The Central Bank of Kenya is this week expected to set the tone for Kenya’s economic direction in 2018 with the first meeting of the Monetary Policy Committee (MPC).
Coming from a year in which the MPC was largely predictable in its deliberate attempts not to destabilise interest rates while inflation and the shilling remained largely in secure territory, the markets will be keen to see what direction the committee makes of this year.
Although 2017 was a delicate year for Kenya’s economy, owing to a severe drought and prolonged electioneering, the MPC maintained its benchmark lending rate at 10 per cent every time it met.
Interest rate capping
While the committee attributed the decision not to adjust the rate to muted inflationary pressures in the economy, analysts reckon the introduction of interest rate capping in 2016 has greatly rendered MPC decisions ineffective.
The last time the MPC adjusted the Central Bank Rate (CBR) in November 2016 it cut the rate by 50 basis points from 10.5 per cent to 10 per cent.
In 2017, Kenya’s monetary indicators remained largely stable with inflation closing the year at 4.5 per cent in the month of December, which translated to a 55-month low and below the government’s preferred ceiling of 5 per cent.
The shilling held tight to the dollar trading at an average of Sh102 while the current account deficit did not exceed 6.5 per cent of gross domestic product.
Foreign reserves also remain way above the statutory requirement of four months of import cover at $7.094 billion in November an equivalent of 4.7 months cover.
Although the economy is expected to rebound and assume a growth trajectory, concerns over shrinking credit to the private sector, rising crude oil prices at the world market and projected strengthening of the dollar might force the MPC to rethink its tendency to play safe with the CBR.
Source of discomfort
“Interest rate capping has made it impossible for MPC to adjust the CBR and I don’t see the possibility of any significant deviation in 2018 although the fundamentals of the economy could necessitate adjustments,” said Churchill Ogutu, research analyst at Genghis Capital.
According to the World Bank, the decline in the private sector’s access to credit over the past three years has played a key role in recent slowdown in economic performance in Kenya. As of last August, private sector credit growth stood at 1.6 per cent of GDP, its lowest in over a decade.
“Improved access to credit requires lowering the cost of credit, removing the interest rate cap, the universal adoption of credit scoring and accelerating the collateral registry,” said the bank in its Kenya Economic Update December 2017 edition.
The outlook for strong credit growth remains dim given depressed demand and the rise in the number of non-performing loans. The need to stimulate private sector credit growth is a reality the MPC must confront despite the rate capping leaving little elbow room for manoeuvre.
While the credit squeeze to the private sector will remain a major headache for the MPC in 2018, managing inflation in a year when oil prices are on upward trend could prove to be another source of discomfort.
The impact of rising crude oil prices at the international market which hit a three-year high of $70 per barrel last week are already being felt in Kenya with the corresponding increase in fuel prices, something that is expected to trigger food inflation.

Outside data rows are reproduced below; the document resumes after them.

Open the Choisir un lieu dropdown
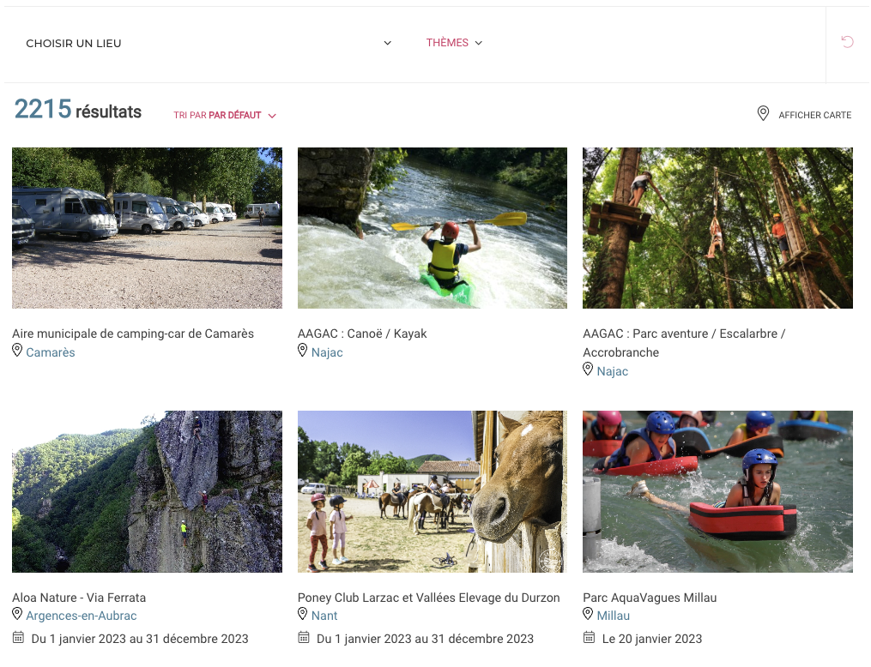This screenshot has width=871, height=667. tap(208, 43)
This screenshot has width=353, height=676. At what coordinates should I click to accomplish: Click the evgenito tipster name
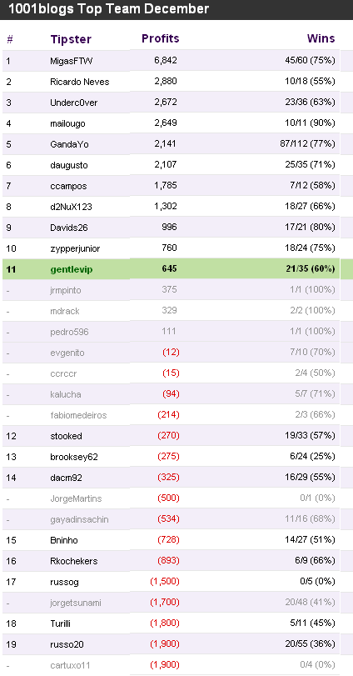[x=67, y=353]
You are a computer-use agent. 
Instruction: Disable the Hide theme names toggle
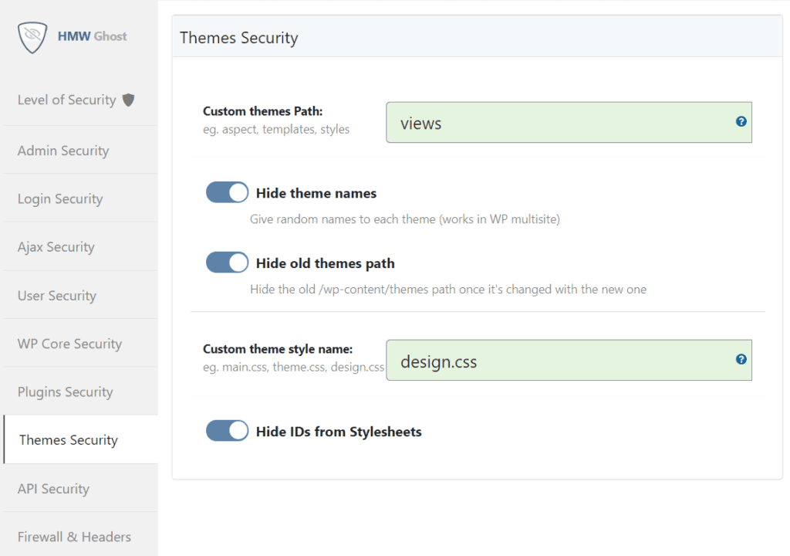(226, 192)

“The rising crude oil prices will definitely have an impact on inflation although this could be marginal,” said Timothy Waweru, managing director of Africa Research and Economic Development Consultants.
While improved weather conditions are expected to ensure food prices are stable, the end of the maize subsidy programme is already being felt as witnessed in the rising cost of maize flour from Ksh90 (0.86 US cents) to about Ksh200 ($1.92) per 2kg packet in less than a month, against the government’s prescribed retail price of $1.15.